### Task to complete
After finding the line containing "The image size is (1701, 415)." below, please output that line and each following one through the line containing "Task: Select the Nutritional Additives tab", exactly as written.

[Stored items]

****

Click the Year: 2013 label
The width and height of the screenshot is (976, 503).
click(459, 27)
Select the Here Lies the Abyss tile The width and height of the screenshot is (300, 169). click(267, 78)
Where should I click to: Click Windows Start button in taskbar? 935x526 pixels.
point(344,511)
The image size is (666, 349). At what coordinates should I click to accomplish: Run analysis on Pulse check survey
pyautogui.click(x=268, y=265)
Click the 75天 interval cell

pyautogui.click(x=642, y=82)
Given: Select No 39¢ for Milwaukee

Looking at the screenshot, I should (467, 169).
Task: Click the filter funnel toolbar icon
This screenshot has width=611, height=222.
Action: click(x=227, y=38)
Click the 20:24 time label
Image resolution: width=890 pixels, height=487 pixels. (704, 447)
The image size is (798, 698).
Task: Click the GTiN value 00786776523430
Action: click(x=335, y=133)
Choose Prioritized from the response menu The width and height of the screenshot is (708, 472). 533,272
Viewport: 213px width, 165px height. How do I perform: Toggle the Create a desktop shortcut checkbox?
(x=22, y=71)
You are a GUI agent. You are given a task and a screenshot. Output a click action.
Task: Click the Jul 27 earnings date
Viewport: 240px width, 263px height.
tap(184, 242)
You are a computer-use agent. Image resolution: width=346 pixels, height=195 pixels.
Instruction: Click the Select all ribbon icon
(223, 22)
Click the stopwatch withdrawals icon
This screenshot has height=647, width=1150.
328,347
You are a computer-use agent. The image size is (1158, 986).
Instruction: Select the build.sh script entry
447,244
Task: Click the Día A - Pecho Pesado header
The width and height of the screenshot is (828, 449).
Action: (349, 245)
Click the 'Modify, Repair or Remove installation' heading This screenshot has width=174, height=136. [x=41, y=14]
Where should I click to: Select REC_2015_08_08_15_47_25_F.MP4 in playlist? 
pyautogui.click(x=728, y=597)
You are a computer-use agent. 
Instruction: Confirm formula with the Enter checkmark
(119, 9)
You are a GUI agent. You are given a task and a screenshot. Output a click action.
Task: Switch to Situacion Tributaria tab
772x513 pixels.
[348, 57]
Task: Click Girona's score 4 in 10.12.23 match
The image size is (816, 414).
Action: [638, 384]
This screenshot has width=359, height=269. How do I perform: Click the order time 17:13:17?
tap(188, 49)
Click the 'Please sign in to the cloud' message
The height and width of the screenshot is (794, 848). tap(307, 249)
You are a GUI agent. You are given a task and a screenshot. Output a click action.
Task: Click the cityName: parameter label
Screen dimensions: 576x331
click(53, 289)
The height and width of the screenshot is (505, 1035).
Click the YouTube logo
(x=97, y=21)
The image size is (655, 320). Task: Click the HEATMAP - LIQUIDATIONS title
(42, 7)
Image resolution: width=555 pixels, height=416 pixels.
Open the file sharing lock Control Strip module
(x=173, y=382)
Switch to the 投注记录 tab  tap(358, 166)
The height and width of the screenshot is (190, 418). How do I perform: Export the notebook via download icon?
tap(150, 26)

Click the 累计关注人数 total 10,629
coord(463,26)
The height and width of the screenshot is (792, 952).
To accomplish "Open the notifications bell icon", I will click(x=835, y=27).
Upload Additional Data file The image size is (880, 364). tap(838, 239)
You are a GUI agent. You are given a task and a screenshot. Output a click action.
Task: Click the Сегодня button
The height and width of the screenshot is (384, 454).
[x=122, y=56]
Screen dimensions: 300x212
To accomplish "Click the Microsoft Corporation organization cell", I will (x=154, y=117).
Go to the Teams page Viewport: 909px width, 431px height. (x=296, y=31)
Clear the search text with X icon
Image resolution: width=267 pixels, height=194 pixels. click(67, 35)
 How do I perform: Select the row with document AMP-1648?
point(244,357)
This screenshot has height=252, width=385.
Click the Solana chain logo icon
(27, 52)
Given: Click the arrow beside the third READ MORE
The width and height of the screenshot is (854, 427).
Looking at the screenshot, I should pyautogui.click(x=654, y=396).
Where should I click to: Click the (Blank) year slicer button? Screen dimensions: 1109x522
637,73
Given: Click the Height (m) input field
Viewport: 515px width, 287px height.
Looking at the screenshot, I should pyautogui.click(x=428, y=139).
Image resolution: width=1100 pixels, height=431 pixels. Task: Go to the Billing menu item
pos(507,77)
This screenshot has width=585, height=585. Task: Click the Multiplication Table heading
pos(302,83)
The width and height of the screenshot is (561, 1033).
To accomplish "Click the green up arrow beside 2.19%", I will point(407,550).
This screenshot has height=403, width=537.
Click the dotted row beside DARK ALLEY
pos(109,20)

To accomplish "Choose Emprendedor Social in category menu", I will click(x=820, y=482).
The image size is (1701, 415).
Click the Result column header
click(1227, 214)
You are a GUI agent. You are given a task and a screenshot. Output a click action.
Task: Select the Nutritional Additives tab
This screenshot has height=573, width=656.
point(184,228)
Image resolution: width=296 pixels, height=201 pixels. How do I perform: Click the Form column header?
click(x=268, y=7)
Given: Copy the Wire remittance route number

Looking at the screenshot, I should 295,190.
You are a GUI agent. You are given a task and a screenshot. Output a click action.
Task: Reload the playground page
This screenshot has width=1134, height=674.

****

### Solution to this task
The image size is (1701, 415).
Click the Result column header
click(1227, 214)
You are a GUI agent. You are given a task and a screenshot. Output a click action.
Task: Select the Nutritional Additives tab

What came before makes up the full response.